-------- SUPPLIED RECORDS
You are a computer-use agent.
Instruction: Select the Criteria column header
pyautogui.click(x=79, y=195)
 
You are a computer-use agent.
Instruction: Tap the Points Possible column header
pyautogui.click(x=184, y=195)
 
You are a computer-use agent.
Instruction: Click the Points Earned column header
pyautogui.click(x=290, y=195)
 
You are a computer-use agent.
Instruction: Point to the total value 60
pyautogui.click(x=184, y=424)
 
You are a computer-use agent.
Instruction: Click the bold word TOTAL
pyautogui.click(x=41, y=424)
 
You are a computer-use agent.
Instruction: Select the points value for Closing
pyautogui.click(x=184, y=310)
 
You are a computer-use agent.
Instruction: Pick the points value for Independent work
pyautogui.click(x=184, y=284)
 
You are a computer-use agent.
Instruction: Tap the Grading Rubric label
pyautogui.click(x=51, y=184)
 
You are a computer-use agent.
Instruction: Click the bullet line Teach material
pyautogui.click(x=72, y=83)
----------------
#### [PROBLEM TO WORK ON]
Return, unchanged, the lines of the listing from its first line through the line containing "pyautogui.click(x=184, y=424)", both included.

#### [TASK RESPONSE]
You are a computer-use agent.
Instruction: Select the Criteria column header
pyautogui.click(x=79, y=195)
 
You are a computer-use agent.
Instruction: Tap the Points Possible column header
pyautogui.click(x=184, y=195)
 
You are a computer-use agent.
Instruction: Click the Points Earned column header
pyautogui.click(x=290, y=195)
 
You are a computer-use agent.
Instruction: Point to the total value 60
pyautogui.click(x=184, y=424)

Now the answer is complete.